Passage choisi:
..............................

On l’appelait Lucifer, Capitaine Cornieles, ou encore Diego de los Reyes. Derrière ces noms, une même légende : celle d’un Afrodescendant, né esclave à Cuba, devenu terreur des mers caraïbes. Pirate, corsaire, stratège et survivant, Diego el Mulato incarne une figure oubliée de l’histoire coloniale ; celle d’un Noir en armes, maître de son destin, devenu l’ennemi juré des Espagnols au XVIIe siècle.
Né enchaîné, forgé par la mer
Cuba, fin du XVIe siècle.
Le soleil cogne sur les quais de La Havane. C’est le temps des galions, des traites et des comptoirs fortifiés. Dans cette colonie espagnole florissante, bâtie sur le sang des autres, naît un enfant sans avenir : Diego Grillo, dit « el Mulato ». Fils d’une esclave africaine et, peut-être, d’un marin ou d’un notable colonial, il n’a pas de nom hérité, seulement une couleur : mulato. Ce mot qui, dans l’empire espagnol, désigne les enfants métis mais les fixe aussi à une hiérarchie raciale inflexible.
Très tôt, il apprend à survivre dans l’ombre des grands voiliers. Il grandit entre les chaînes et les cargaisons, parmi les manœuvres, les coups, et les chants arrachés aux soirs d’épuisement. Mais l’enfant regarde la mer. Il sait qu’elle peut engloutir des empires. Il pressent qu’elle peut aussi libérer.

..............................

Données recueillies:
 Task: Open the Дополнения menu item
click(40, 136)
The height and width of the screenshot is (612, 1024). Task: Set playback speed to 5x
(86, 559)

..............................

Objectif visé: Pouvez-vous écrire la suite du récit consacré à Diego el Mulato, en reprenant juste après sa dernière phrase ? Ce travail se fait sans consulter les lignes.

Réponse proposée:
À l’adolescence, vers 1572, Diego parvient à s’échapper. On ignore s’il déserte, s’il se jette à l’eau ou s’il est emmené de force. Toujours est-il qu’il disparaît de l’univers clos de La Havane pour reparaître à Nombre de Dios, au Panama ; ville de transit stratégique pour l’or pillé des Andes.
C’est là qu’il croise Francis Drake.
Le corsaire anglais vient de frapper un coup retentissant contre les Espagnols. Dans son escadre, des marins déclassés, des Indigènes alliés, des maroons (esclaves fugitifs). Diego y trouve sa place. Non comme un prisonnier, mais comme un matelot. Il devient l’un des premiers Noirs à naviguer du côté des corsaires protestants ; ces ennemis déclarés de l’Empire catholique et esclavagiste.
Cette bascule change tout. Diego Grillo vient de passer de l’autre côté des canons. Il n’est plus la marchandise. Il devient le stratège.
Dans l’océan de feu et de poudre qu’est devenue la mer des Caraïbes au XVIIe siècle, Diego el Mulato devient bien plus qu’un survivant. Il devient un acteur.
Au fil des ans, il gravit les échelons de cette guerre flottante où se croisent corsaires anglais, flibustiers néerlandais, marchands d’épices et contrebandiers de sucre. D’abord simple barreur (métier exigeant qui réclame une connaissance fine des vents et des récifs), il devient éclaireur, interprète, puis bientôt capitaine.
Ses alliés ? Des hommes de la marge : des corsaires protestants en guerre contre le monopole catholique espagnol, mais surtout, des Cimarrons ; ces esclaves fugitifs, devenus maîtres de leur propre territoire dans les forêts d’Amérique centrale.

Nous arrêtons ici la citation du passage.